I hate waking up on December 23 in tears because I dreamt my I missed my mom’s call. I hate finding the perfect present for her or watching truly terrible Hallmark movies that she would just love. I hate when my kids ask me why I am talking in my crying voice because just breathing seems a little too hard today.
It’s been 10 years without her. And we are doing fine. Really we are. But if we could have her back for just one day a year, this would be the day.
Christmas under mom’s watch was not textbook perfect. It was far from a catalog Christmas. My mom wasn’t Christian or Catholic or any Jesus-abiding religion. She was a Jew who grew up in Communist Romania under a dangerous regime. She celebrated as a child because it was safer to assimilate than not. (My dad, by the way, is a Buddhist from Japan who grew up eating KFC for Christmas day – an actual thing).

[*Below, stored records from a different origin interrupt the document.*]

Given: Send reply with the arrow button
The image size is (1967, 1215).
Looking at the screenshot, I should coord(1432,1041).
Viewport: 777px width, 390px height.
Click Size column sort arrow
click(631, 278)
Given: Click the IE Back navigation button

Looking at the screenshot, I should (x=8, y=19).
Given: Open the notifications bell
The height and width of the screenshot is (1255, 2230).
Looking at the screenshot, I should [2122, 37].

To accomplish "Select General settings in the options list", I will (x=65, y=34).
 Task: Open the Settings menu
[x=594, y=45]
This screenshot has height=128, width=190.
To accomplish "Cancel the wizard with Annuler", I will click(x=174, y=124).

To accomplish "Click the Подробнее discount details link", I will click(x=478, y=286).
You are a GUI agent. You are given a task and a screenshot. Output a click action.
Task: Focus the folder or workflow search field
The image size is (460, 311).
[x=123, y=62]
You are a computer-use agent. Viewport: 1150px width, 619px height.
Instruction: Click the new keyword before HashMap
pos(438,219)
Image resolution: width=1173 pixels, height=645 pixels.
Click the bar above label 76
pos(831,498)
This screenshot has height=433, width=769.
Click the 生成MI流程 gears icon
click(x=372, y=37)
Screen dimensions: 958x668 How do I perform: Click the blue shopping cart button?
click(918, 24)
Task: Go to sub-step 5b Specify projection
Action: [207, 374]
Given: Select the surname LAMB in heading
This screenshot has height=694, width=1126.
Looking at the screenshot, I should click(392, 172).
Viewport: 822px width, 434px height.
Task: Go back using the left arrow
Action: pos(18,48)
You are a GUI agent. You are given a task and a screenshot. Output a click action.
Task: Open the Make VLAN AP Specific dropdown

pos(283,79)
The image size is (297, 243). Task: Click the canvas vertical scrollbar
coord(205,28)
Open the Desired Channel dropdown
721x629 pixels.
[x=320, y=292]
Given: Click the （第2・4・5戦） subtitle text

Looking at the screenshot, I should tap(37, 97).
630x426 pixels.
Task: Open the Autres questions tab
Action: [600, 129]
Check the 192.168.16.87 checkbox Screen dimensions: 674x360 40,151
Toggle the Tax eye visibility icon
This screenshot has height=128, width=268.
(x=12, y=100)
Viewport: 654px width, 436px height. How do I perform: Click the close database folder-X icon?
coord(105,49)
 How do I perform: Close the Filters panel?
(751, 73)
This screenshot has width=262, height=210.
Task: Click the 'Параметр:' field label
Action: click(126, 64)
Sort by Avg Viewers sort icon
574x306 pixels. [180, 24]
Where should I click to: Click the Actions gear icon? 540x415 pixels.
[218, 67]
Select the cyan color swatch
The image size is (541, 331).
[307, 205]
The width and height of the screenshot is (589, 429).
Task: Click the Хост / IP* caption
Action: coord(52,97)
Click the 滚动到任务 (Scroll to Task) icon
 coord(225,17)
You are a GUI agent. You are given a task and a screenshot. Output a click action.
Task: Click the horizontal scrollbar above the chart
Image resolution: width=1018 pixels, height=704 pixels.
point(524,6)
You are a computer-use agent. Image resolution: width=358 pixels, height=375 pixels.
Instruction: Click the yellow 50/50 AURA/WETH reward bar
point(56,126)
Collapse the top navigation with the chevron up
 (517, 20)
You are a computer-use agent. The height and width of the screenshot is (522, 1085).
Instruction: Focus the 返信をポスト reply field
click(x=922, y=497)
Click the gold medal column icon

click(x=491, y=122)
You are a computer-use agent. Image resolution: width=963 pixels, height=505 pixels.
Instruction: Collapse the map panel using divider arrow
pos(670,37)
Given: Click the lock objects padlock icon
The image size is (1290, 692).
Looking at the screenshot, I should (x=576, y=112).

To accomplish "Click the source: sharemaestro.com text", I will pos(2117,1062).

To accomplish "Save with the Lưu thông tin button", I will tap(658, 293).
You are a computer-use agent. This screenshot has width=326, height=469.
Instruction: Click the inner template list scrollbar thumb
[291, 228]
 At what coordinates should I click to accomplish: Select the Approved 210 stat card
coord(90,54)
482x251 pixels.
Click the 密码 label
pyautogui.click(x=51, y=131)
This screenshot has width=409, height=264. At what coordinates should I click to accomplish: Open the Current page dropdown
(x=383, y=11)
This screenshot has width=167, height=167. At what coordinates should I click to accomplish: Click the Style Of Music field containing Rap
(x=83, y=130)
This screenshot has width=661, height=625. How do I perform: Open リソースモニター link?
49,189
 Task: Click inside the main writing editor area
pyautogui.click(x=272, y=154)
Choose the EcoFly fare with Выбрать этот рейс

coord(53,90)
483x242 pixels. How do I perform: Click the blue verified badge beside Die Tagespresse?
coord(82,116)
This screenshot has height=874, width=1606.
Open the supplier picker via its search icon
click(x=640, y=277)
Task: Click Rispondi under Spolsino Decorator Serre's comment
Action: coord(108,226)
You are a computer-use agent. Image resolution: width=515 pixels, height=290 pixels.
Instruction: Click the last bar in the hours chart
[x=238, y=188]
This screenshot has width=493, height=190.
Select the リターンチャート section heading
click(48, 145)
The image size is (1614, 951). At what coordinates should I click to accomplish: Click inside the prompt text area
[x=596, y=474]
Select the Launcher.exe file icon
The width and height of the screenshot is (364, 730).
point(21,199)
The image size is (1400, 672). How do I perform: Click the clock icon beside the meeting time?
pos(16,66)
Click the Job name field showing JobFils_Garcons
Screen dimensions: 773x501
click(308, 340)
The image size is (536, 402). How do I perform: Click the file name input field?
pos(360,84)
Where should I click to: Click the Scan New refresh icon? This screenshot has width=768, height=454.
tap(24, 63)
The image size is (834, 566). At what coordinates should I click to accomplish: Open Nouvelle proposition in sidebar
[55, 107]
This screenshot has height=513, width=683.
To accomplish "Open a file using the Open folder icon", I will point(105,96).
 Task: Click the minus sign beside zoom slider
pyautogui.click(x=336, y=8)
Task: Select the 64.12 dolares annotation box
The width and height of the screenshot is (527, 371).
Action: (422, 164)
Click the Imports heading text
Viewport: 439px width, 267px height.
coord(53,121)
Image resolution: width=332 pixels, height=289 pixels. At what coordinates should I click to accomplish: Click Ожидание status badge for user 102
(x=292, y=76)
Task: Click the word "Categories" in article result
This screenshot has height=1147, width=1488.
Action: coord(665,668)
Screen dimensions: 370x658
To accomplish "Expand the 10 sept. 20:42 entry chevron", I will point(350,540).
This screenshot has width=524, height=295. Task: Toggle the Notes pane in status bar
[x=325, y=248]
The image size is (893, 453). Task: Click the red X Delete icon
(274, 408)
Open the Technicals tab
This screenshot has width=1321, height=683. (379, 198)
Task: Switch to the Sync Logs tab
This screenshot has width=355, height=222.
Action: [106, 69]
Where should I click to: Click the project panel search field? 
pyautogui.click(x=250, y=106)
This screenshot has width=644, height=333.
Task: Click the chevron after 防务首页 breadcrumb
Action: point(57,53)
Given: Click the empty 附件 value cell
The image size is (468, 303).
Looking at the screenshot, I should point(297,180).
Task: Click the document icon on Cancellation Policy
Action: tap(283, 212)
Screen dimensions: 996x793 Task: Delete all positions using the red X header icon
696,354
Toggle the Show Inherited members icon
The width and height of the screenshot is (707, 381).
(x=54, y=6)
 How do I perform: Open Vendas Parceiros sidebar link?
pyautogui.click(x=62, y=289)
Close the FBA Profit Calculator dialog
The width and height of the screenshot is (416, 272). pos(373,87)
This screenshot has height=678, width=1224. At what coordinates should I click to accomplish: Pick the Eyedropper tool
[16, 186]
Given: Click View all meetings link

My mom “hid” gifts in plain sight on her bedroom floor. As we got older, she leaned into her arthritic hands and had us help wrap the presents (i.e. wrap my own gifts that I would get way before Christmas anyway because she was too excited to wait to give it to me). She served too much food for dinner buffet-style in disposable tins that stayed out all day so we could graze while she organized a family-wide cheat at Scattergories for the sheer purpose of making her rule-driven oldest daughter crazy. She forgot about stuffing stockings until late Christmas Eve and then dumped stuff in from around the house pretending it was purchased just for us. A half-burned candle. A chocolate bar out of the fridge. One year, I got my own toothbrush – my own used toothbrush.
In other words, it may not have been perfect but it was perfect.
I love the holiday season. I love it because my mom made us laugh with her Christmas absurdities. Sometimes she made us (me) cry when we (I) came out of the bathroom and everyone else in the room suddenly agreed that a country starting with the letter “c” was “Cashmir”. She made us gluttonously eat. Then eat some more. She made us feel like a part of some crazy Christmas circus society. I love Christmas because I loved her.
And when I wake up with cheeks wet from tears, missing her so much I think it might crush me, I make myself get out of bed and wrap a half-burnt candle or a gift they forgot from last year because I am the mom now and I, too, will make this a completely imperfect perfect Christmas.